▶ [Provided data]:
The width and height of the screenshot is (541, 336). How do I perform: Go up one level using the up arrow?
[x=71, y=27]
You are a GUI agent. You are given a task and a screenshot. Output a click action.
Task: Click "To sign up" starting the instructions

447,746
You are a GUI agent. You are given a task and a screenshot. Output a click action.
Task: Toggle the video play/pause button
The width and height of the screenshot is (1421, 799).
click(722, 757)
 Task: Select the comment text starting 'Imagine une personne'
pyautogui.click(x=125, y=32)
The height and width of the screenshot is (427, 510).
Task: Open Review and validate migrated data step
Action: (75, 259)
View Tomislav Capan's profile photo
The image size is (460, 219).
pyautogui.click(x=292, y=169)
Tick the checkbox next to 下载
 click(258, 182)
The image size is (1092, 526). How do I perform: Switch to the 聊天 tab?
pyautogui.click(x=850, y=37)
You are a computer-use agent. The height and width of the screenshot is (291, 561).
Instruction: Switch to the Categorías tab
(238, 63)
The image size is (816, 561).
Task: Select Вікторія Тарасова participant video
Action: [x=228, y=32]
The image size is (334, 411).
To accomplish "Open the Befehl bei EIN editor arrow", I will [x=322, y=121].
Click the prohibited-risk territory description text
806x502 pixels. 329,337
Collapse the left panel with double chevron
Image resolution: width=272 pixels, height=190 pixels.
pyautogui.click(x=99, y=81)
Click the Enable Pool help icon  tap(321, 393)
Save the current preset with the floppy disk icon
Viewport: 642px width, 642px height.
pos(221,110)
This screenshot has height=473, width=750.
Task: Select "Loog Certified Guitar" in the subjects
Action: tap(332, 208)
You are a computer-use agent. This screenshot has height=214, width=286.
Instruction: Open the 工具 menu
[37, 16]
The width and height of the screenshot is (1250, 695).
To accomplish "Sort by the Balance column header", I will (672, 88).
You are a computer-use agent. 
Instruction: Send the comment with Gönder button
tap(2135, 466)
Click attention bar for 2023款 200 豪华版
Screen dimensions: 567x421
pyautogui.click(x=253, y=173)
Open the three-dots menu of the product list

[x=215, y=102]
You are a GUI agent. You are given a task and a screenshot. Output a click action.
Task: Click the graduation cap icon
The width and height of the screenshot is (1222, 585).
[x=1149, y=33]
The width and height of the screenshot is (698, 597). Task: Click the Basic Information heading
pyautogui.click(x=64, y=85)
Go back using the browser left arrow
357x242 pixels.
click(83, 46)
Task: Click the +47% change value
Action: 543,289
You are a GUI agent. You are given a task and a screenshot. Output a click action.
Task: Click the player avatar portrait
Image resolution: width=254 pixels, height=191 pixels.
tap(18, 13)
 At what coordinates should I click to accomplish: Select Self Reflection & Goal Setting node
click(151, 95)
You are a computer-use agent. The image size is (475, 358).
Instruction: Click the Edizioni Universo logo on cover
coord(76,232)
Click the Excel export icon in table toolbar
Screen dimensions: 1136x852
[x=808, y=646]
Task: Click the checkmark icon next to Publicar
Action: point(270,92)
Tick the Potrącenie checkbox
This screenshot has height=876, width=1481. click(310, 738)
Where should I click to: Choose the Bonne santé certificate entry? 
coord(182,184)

▶ [Your goal]: Your answer should be the full listing, copied exactly.

▶ [Result]:
The width and height of the screenshot is (541, 336). How do I perform: Go up one level using the up arrow?
[x=71, y=27]
You are a GUI agent. You are given a task and a screenshot. Output a click action.
Task: Click "To sign up" starting the instructions

447,746
You are a GUI agent. You are given a task and a screenshot. Output a click action.
Task: Toggle the video play/pause button
The width and height of the screenshot is (1421, 799).
click(722, 757)
 Task: Select the comment text starting 'Imagine une personne'
pyautogui.click(x=125, y=32)
The height and width of the screenshot is (427, 510).
Task: Open Review and validate migrated data step
Action: (75, 259)
View Tomislav Capan's profile photo
The image size is (460, 219).
pyautogui.click(x=292, y=169)
Tick the checkbox next to 下载
 click(258, 182)
The image size is (1092, 526). How do I perform: Switch to the 聊天 tab?
pyautogui.click(x=850, y=37)
You are a computer-use agent. The height and width of the screenshot is (291, 561).
Instruction: Switch to the Categorías tab
(238, 63)
The image size is (816, 561).
Task: Select Вікторія Тарасова participant video
Action: [x=228, y=32]
The image size is (334, 411).
To accomplish "Open the Befehl bei EIN editor arrow", I will [x=322, y=121].
Click the prohibited-risk territory description text
806x502 pixels. 329,337
Collapse the left panel with double chevron
Image resolution: width=272 pixels, height=190 pixels.
pyautogui.click(x=99, y=81)
Click the Enable Pool help icon  tap(321, 393)
Save the current preset with the floppy disk icon
Viewport: 642px width, 642px height.
pos(221,110)
This screenshot has height=473, width=750.
Task: Select "Loog Certified Guitar" in the subjects
Action: tap(332, 208)
You are a computer-use agent. This screenshot has height=214, width=286.
Instruction: Open the 工具 menu
[37, 16]
The width and height of the screenshot is (1250, 695).
To accomplish "Sort by the Balance column header", I will (672, 88).
You are a computer-use agent. 
Instruction: Send the comment with Gönder button
tap(2135, 466)
Click attention bar for 2023款 200 豪华版
Screen dimensions: 567x421
pyautogui.click(x=253, y=173)
Open the three-dots menu of the product list

[x=215, y=102]
You are a GUI agent. You are given a task and a screenshot. Output a click action.
Task: Click the graduation cap icon
The width and height of the screenshot is (1222, 585).
[x=1149, y=33]
The width and height of the screenshot is (698, 597). Task: Click the Basic Information heading
pyautogui.click(x=64, y=85)
Go back using the browser left arrow
357x242 pixels.
click(83, 46)
Task: Click the +47% change value
Action: 543,289
You are a GUI agent. You are given a task and a screenshot. Output a click action.
Task: Click the player avatar portrait
Image resolution: width=254 pixels, height=191 pixels.
tap(18, 13)
 At what coordinates should I click to accomplish: Select Self Reflection & Goal Setting node
click(151, 95)
You are a computer-use agent. The image size is (475, 358).
Instruction: Click the Edizioni Universo logo on cover
coord(76,232)
Click the Excel export icon in table toolbar
Screen dimensions: 1136x852
[x=808, y=646]
Task: Click the checkmark icon next to Publicar
Action: point(270,92)
Tick the Potrącenie checkbox
This screenshot has height=876, width=1481. click(310, 738)
Where should I click to: Choose the Bonne santé certificate entry? 
coord(182,184)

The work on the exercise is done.